_What needs to be done_
Return, word for word, only the lines of the data below that lie between the line with "Task: Copy the Bet ID with the copy icon" and the line with "This screenshot has width=1200, height=675.", those two lines included.

_Data records_
[Start of section]

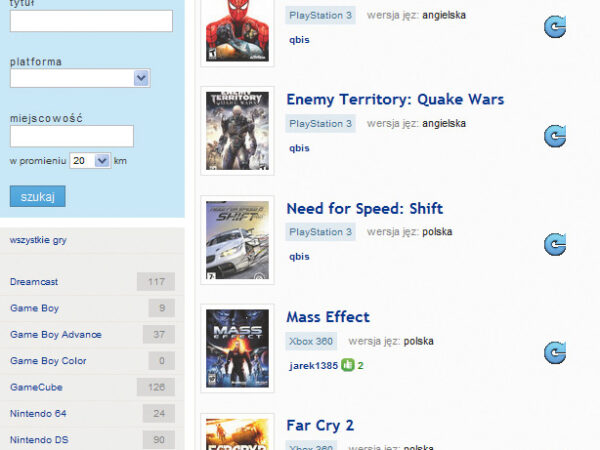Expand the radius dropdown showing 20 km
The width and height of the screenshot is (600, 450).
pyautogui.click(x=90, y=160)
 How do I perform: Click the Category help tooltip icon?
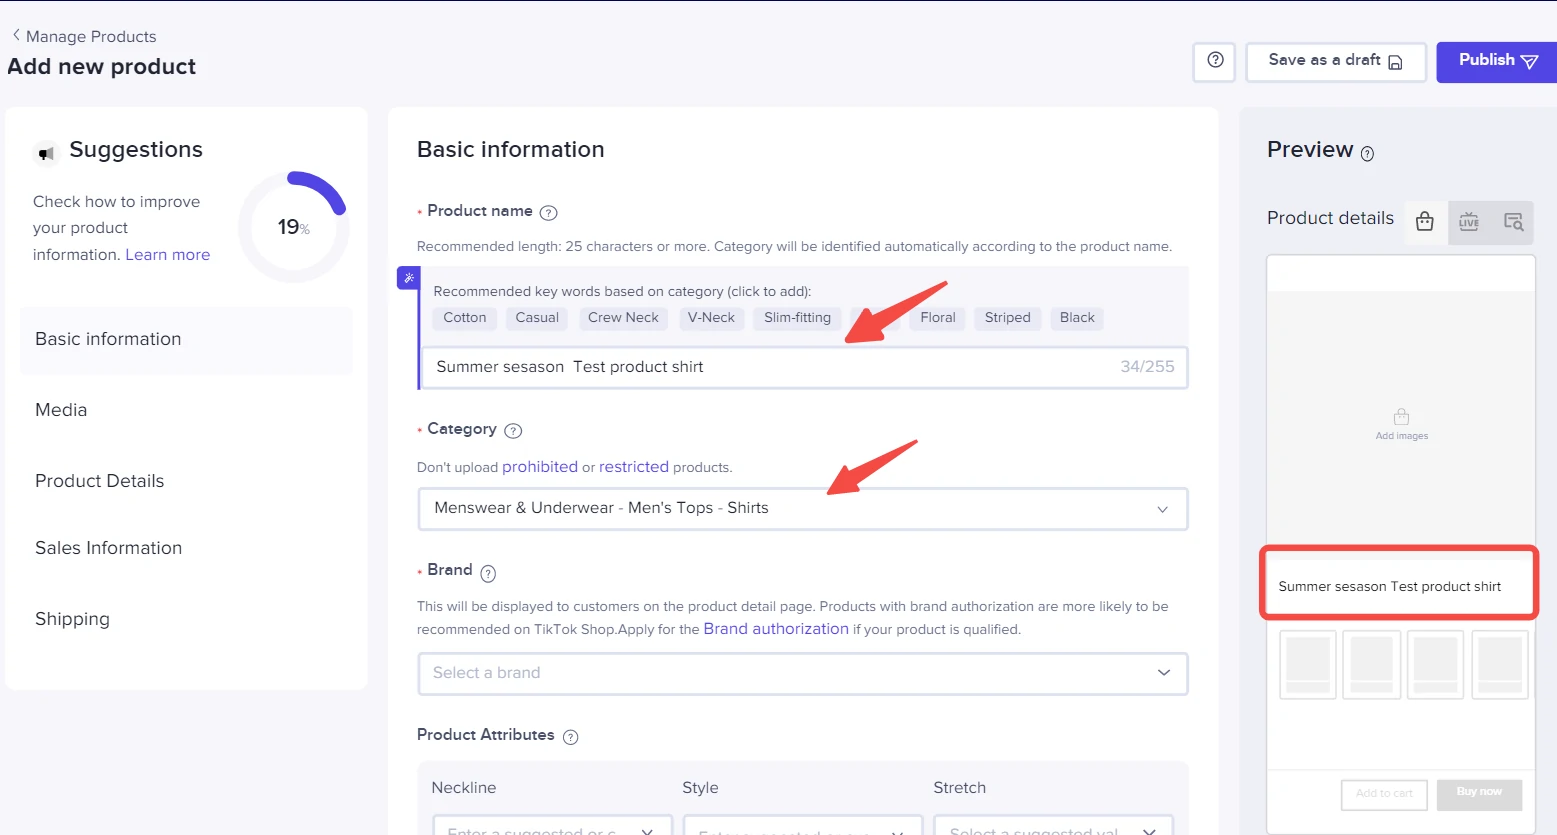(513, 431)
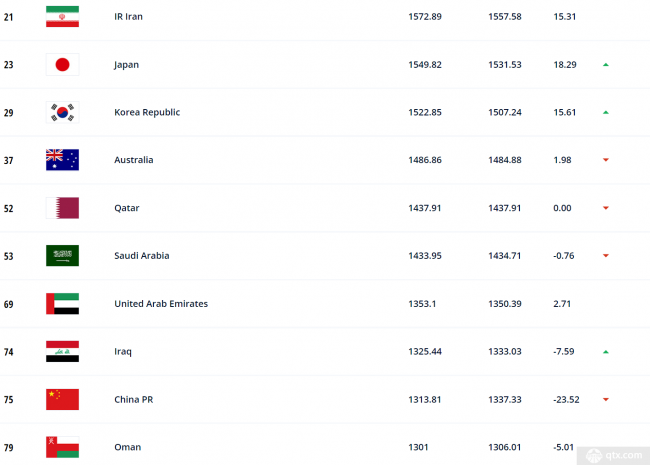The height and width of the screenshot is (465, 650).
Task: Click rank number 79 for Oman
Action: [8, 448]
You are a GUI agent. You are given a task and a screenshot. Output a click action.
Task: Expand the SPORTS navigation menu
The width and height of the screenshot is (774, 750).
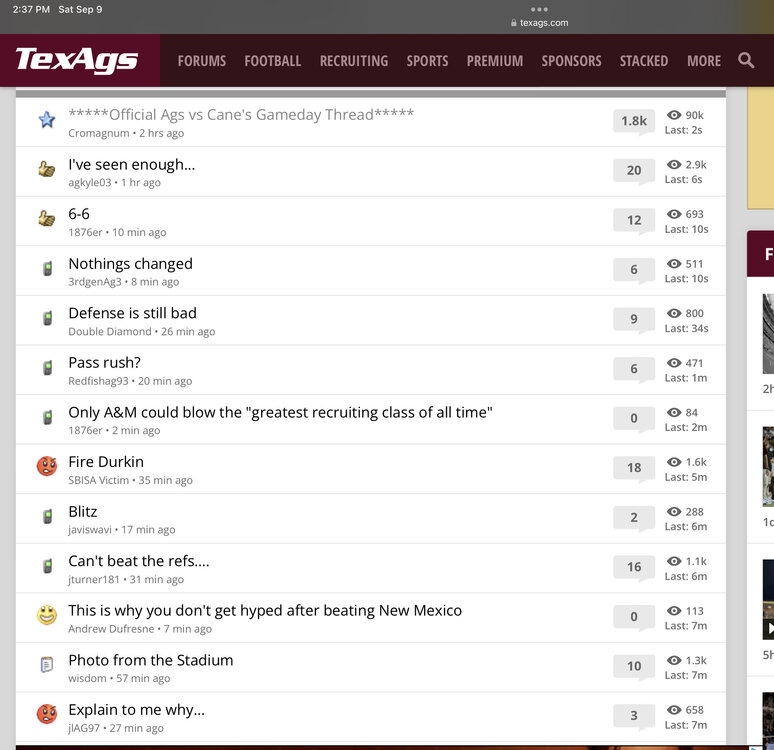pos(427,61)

[End of section]
[Start of section]

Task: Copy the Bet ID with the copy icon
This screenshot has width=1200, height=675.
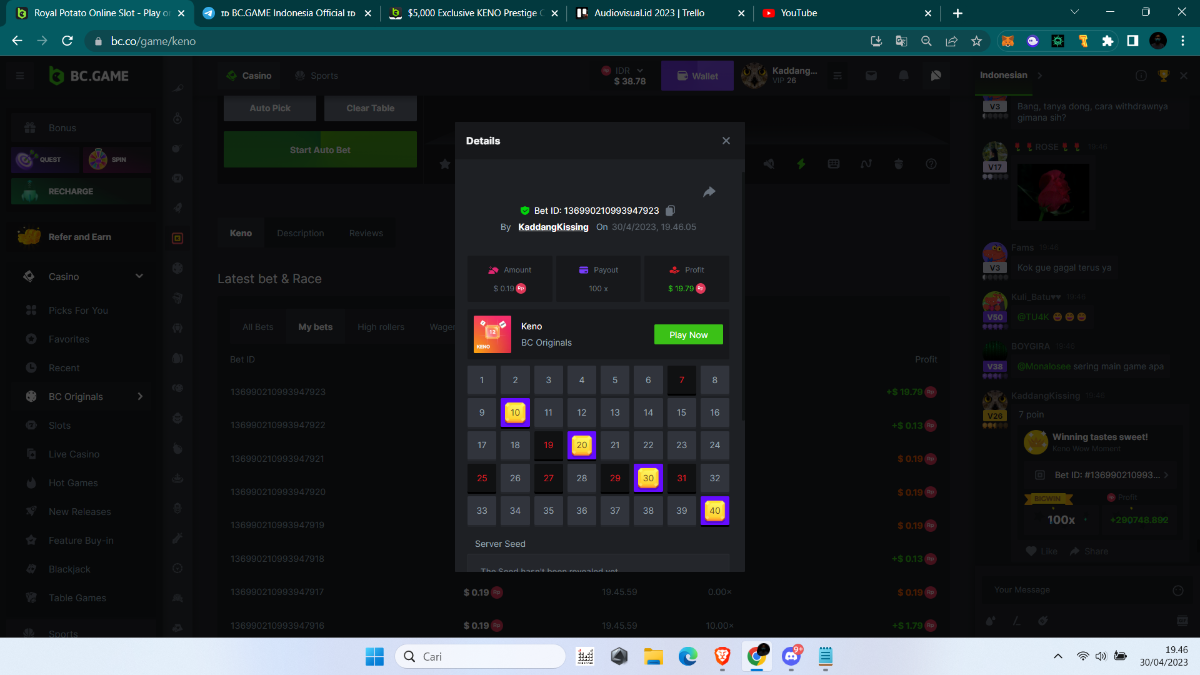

[End of section]
[Start of section]

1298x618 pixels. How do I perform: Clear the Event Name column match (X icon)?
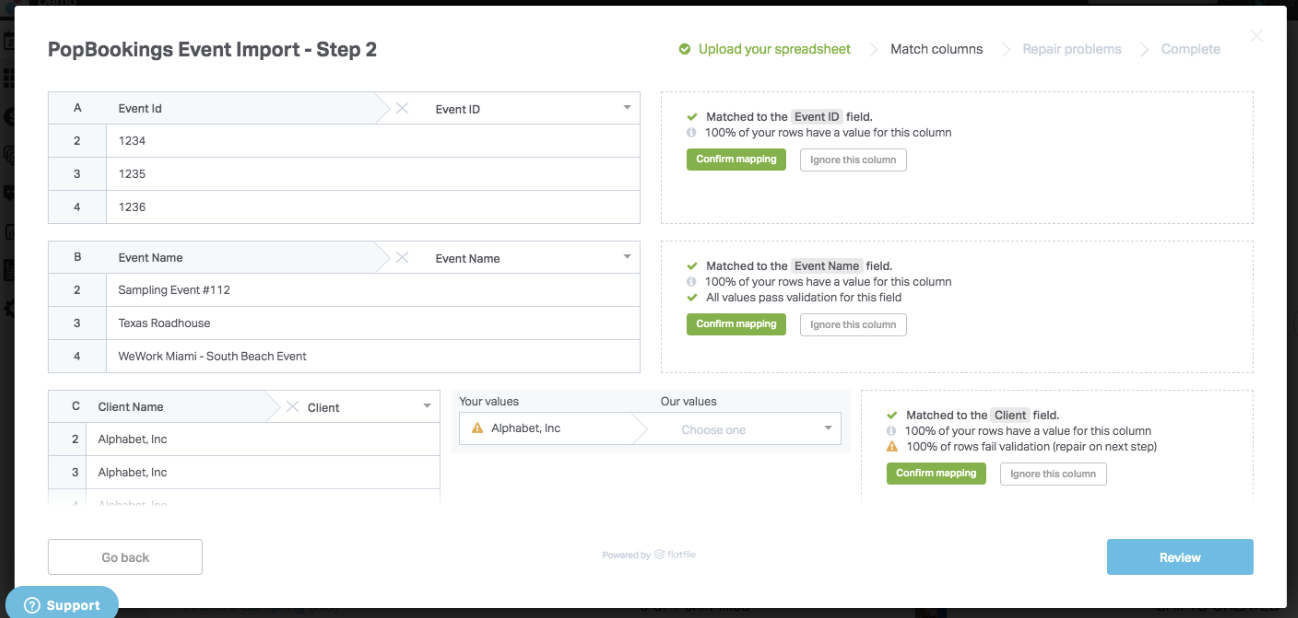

[End of section]

_Expected output_
Task: Copy the Bet ID with the copy icon
This screenshot has width=1200, height=675.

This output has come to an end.